## Records provided:
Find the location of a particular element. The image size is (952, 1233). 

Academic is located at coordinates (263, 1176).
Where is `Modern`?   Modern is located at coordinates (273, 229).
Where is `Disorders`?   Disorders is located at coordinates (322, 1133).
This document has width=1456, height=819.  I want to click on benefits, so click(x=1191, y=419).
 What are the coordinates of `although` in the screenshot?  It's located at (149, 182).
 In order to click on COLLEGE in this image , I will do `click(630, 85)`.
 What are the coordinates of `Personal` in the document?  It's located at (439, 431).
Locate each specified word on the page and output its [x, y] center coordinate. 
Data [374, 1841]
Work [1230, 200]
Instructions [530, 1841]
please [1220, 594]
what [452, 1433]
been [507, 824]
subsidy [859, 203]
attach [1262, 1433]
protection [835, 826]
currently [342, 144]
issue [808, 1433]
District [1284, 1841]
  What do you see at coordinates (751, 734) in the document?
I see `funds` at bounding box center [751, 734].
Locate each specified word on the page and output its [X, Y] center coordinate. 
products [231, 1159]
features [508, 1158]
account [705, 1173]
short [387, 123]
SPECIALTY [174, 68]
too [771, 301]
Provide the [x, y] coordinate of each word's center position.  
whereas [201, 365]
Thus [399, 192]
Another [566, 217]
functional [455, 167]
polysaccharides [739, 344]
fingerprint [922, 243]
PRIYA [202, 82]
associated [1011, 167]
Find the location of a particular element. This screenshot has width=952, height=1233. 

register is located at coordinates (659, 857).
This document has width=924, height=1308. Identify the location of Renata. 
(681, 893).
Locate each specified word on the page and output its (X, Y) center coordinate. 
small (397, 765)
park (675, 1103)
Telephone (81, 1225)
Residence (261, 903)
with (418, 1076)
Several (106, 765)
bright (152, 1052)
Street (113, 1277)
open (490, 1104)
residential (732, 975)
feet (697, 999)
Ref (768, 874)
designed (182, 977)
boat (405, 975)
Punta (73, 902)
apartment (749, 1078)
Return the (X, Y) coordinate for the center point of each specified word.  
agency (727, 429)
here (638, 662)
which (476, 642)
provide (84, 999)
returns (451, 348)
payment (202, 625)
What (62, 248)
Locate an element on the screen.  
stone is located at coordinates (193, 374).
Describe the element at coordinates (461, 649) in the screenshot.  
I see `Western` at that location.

## Exercise details:
Reprint the entries from the line containing "park (675, 1103)" through the end of the entries, keeping every line exactly as it appears.

## Solution below:
park (675, 1103)
Telephone (81, 1225)
Residence (261, 903)
with (418, 1076)
Several (106, 765)
bright (152, 1052)
Street (113, 1277)
open (490, 1104)
residential (732, 975)
feet (697, 999)
Ref (768, 874)
designed (182, 977)
boat (405, 975)
Punta (73, 902)
apartment (749, 1078)
Return the (X, Y) coordinate for the center point of each specified word.  
agency (727, 429)
here (638, 662)
which (476, 642)
provide (84, 999)
returns (451, 348)
payment (202, 625)
What (62, 248)
Locate an element on the screen.  
stone is located at coordinates (193, 374).
Describe the element at coordinates (461, 649) in the screenshot.  
I see `Western` at that location.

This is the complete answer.